2016 Employee Mental Health Standings
Recent survey statistics supplied by the American Psychological Association confirm EAPs generally low utilization and employees' dissatisfaction with their employer. In 2013, 44% of employees felt their employers provided well-being assistance. In 2016, it dropped to 41%. Statistics generally waiver depending on the survey group, but the consensus remains clear – employers need to promote their EAPs and increase employee awareness.
It's important to note that increased employee awareness may not lead to an immediate uptick of utilization. Occupational safety professionals are working with company programs so they aren't seen as a taboo. One of the reasons EAPs aren't fully utilized is due to employee mindset. They don't want to be seen as mentally ill by coworkers when, in reality, all employees should utilize EAPs to help with common life struggles.
What EAPs Offer
EAPs acknowledge an employee's mental health needs to be addressed whether it is work-related or not. Along with physical factors like diet that permeate the line between personal and work life, mental instability caused by personal factors affect occupational performance. To truly assist employees, company EAPs offer comprehensive mental support and referrals.

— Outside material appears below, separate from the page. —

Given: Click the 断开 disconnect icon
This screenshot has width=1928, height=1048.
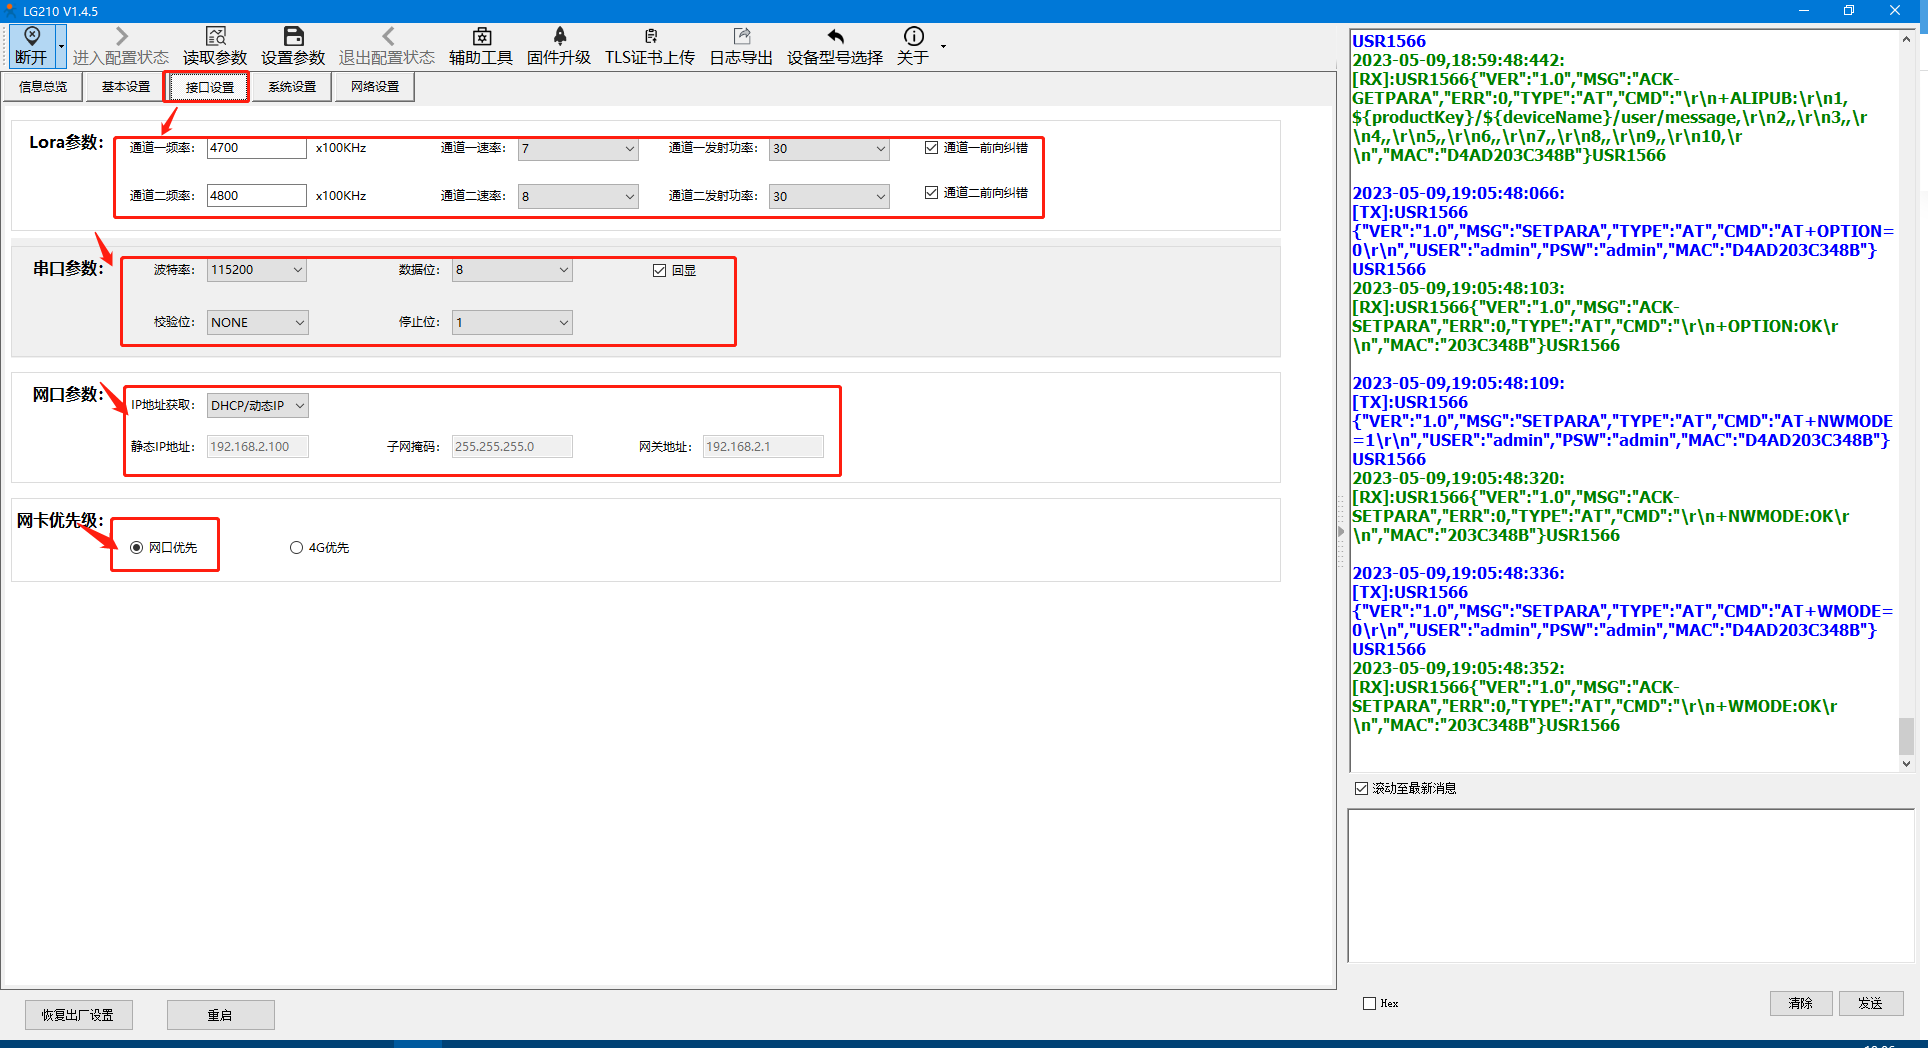Looking at the screenshot, I should [31, 38].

Programs are designed to offer an array of services, assessments, and resources that take advantage of recent technological communication advancements. Professionals and tangible assistance is always present, but virtual help by phone and email are prevalent options as well. The following are included in a typical EAP:
- Assistance with substance abuse and mental illness
- Addressing relationship, financial, and legal concerns
- Family, parenting, and elderly care resources and information
- Conflict resolution services
- Training and education about wellness programs and disaster planning
- Grief Counseling
EAP staff usually includes social workers, psychologists, nurses, and counselors. If they cannot assist an employee's issues, they will refer them to additional help outside of the EAP. The goal is to gently assist employees and emphasize their availability to apprehensive employees. Some programs even help management plan for disruptive situations such as company changes and emergency planning. EAPs are for employees in any position, and successfully resolving their mental stresses results in occupational benefits.
EAP goals focus on assisting and improving employee mental health, but the purpose is to increase company approval, efficiency, retention, and performance. When employees are happy and feel recognized in their position, productivity increases. Employees want to be involved and feel necessary or they lose drive to perform. EAPs help employees find mental wellness and in return they will work diligently and be absent less. Absenteeism is an indicator of worker happiness, and assistance programs can increase participation.
Additionally, they want to remain with the company that has instilled trust and effort in them. Employee turnover is costly to companies, so investing in current employee mental wellness maintains their loyalty. EAP success can also be seen in work-related injury or accident diminishment. Employees that are mentally healthy and actively engaged are more situationally aware, decreasing common occupational accidents.
Occupational safety professionals cooperate with other professionals such as doctors and business management to design more effective and accessible EAPs. Because poor mental health can remain hidden, it can be overlooked and go untreated. Anyone that suffers from mental stress and turmoil caused by occupational and personal issues eventually exhibit physical symptoms or lash out. The ultimate mission is to offer helpful, positive treatment before mental health reaches critical points. To accomplish this mission, EAPs frequently adapt as research reveals new cognitive discoveries.